After six seasons as a assistant coach, Yze was appointed assistant coach at under senior coach Simon Goodwin for the 2021 season. The Demons would have an outstanding 2021 season in which they finished on top of the ladder and were a dominant team throughout the regular season and the finals series which was capped off with a commanding victory over the Western Bulldogs to win the 2021 premiership. Yze was a key architect in creating their league best defence that was a key factor in their historic premiership win. In the 2022 season Melbourne would continue their dominant ways extending the winning streak to 17 games, until the second half of the year in which momentum was halted and they struggled with consistency. Yze continued his role as midfield coach overseeing arguably the best midfield in the competition while their team defence still remained elite and one of the top in the competition. Near the end of the season Yze was heavily linked to the vacant GWS and Essendon senior coaching roles, however the roles were eventually awarded to then Richmond assistant coach Adam Kingsley and Brad Scott respectively. Yze left the Melbourne Football Club at the end of the 2023 season.

===Richmond Football Club senior coach (2024–present)===
Yze was appointed senior coach of the Richmond Football Club on 21 September 2023. Yze replaced caretaker senior coach Andrew McQualter, who replaced Damien Hardwick after Hardwick stepped down in the middle of the 2023 season.

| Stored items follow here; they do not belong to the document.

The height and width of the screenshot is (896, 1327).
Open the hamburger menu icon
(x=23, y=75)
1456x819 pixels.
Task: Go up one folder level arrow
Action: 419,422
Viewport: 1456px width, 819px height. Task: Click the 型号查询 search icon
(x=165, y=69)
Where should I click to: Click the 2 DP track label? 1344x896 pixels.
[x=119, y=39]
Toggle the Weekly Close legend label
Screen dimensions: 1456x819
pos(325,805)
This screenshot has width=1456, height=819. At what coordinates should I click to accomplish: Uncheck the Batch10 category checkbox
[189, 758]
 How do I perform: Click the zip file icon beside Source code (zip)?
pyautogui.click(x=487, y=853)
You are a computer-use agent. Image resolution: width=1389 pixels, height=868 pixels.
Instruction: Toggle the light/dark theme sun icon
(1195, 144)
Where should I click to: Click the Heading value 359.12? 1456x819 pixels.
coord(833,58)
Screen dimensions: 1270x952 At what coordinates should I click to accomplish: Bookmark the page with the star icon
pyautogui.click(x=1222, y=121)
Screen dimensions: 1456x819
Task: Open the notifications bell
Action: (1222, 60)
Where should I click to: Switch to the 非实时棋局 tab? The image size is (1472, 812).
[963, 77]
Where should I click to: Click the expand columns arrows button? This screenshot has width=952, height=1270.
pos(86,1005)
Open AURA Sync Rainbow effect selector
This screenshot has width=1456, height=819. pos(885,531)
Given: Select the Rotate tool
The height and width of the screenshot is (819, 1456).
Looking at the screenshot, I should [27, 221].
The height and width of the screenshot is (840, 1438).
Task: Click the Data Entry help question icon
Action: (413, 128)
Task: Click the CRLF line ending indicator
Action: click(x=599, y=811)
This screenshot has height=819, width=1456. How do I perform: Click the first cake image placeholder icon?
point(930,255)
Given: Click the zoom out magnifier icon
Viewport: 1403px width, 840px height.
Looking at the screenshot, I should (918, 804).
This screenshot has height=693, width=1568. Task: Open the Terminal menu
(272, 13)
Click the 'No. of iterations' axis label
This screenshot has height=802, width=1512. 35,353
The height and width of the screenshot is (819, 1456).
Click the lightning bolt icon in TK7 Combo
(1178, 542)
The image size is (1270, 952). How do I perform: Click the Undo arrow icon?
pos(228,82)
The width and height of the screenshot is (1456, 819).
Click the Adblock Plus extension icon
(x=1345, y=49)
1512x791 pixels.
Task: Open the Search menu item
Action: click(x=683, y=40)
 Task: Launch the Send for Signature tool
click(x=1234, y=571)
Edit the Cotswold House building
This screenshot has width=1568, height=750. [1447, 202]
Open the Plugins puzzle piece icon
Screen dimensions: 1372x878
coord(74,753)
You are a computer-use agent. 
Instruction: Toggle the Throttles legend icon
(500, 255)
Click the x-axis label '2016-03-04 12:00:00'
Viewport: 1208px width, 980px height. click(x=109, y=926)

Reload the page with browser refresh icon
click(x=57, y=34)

In Yze's first season as Richmond senior coach, the club won only two matches for the year, finishing with the wooden spoon for the first time since 2007 as they underwent a significant rebuild of its playing list.

==Statistics==

===Playing statistics===

|  | Led the league after finals only |
|  | Led the league after season and finals |

Season: Team; No.; Games; Totals; Averages (per game); Votes
G: B; K; H; D; M; T; G; B; K; H; D; M; T
1995: Melbourne; 44; 9; 3; 4; 55; 23; 78; 17; 8; 0.3; 0.4; 6.1; 2.6; 8.7; 1.9; 0.9; 0
1996: Melbourne; 13; 19; 9; 8; 136; 40; 176; 48; 16; 0.5; 0.4; 7.2; 2.1; 9.3; 2.5; 0.8; 0
1997: Melbourne; 13; 19; 9; 16; 203; 34; 237; 62; 21; 0.5; 0.8; 10.7; 1.8; 12.5; 3.3; 1.1; 0
1998: Melbourne; 13; 25; 7; 5; 394; 95; 489; 110; 37; 0.3; 0.2; 15.8; 3.8; 19.6; 4.4; 1.5; 0
1999: Melbourne; 13; 22; 10; 5; 269; 79; 348; 54; 26; 0.5; 0.2; 12.2; 3.6; 15.8; 2.5; 1.2; 0
2000: Melbourne; 13; 25; 37; 23; 411; 123; 534; 104; 42; 1.5; 0.9; 16.4; 4.9; 21.4; 4.2; 1.7; 14
2001: Melbourne; 13; 22; 24; 26; 417; 72; 489; 105; 37; 1.1; 1.2; 19.0; 3.3; 22.2; 4.8; 1.7; 8
2002: Melbourne; 13; 24; 19; 13; 441; 105; 546; 106; 67; 0.8; 0.5; 18.4; 4.4; 22.8; 4.4; 2.8; 17
2003: Melbourne; 13; 22; 17; 8; 340; 113; 453; 74; 43; 0.8; 0.4; 15.5; 5.1; 20.6; 3.4; 2.0; 5
2004: Melbourne; 13; 23; 19; 21; 410; 104; 514; 99; 54; 0.8; 0.9; 17.8; 4.5; 22.3; 4.3; 2.3; 14
2005: Melbourne; 13; 23; 41; 34; 270; 52; 322; 99; 34; 1.8; 1.5; 11.7; 2.3; 14.0; 4.3; 1.5; 7
2006: Melbourne; 13; 24; 30; 16; 356; 120; 476; 128; 44; 1.3; 0.7; 14.8; 5.0; 19.8; 5.3; 1.8; 5
2007: Melbourne; 13; 8; 4; 6; 111; 54; 165; 36; 16; 0.5; 0.8; 13.9; 6.8; 20.6; 4.5; 2.0; 0
2008: Melbourne; 13; 6; 5; 9; 86; 26; 112; 35; 5; 0.8; 1.5; 14.3; 4.3; 18.7; 5.8; 0.8; 1
Career: 271; 234; 194; 3899; 1040; 4939; 1077; 450; 0.9; 0.7; 14.4; 3.8; 18.2; 4.0; 1.7; 71

===Coaching statistics===
As of the end of the 2026 season.

| Team | Year | Home and Away Season |  |  |  |  | Finals |  |  |  |
| Won | Lost | Drew | Win % | Position | Won | Lost | Win % | Result |
| MEL* | 2022 | 1 | 0 | 0 | 1.000 | Caretaker | – | – | – | – |
| MEL Total |  | 1 | 0 | 0 | 1.000 |  |  |  |  |  |
| RIC | 2024 | 2 | 21 | 0 | .087 | 18th out of 18 | – | – | – | – |
| RIC | 2025 | 5 | 18 | 0 | .217 | 17th out of 18 | – | – | – | – |
| RIC | 2026 | 3 | 20 | 0 | .130 | 17th out of 18 | – | – | – | – |
| RIC Total |  | 10 | 59 | 0 | .145 |  |  |  |  |  |
| Career Total |  | 11 | 59 | 0 | .157 |  |  |  |  |  |

- Caretaker coach

==Honours and achievements==

- Individual
  - Keith 'Bluey' Truscott Medal: 2001
  - All-Australian: 2002
  - Australian Representative Honours in International Rules Football: 2000, 2002
  - AFL Rising Star Nominee: 1996 (Round 11)
  - Centenary Medal: 2001

==Personal life==
Yze is a nominal Muslim. He was the second Muslim overall to play in the AFL. Yze is married to Afijet and have two children, Jasmine and Noah.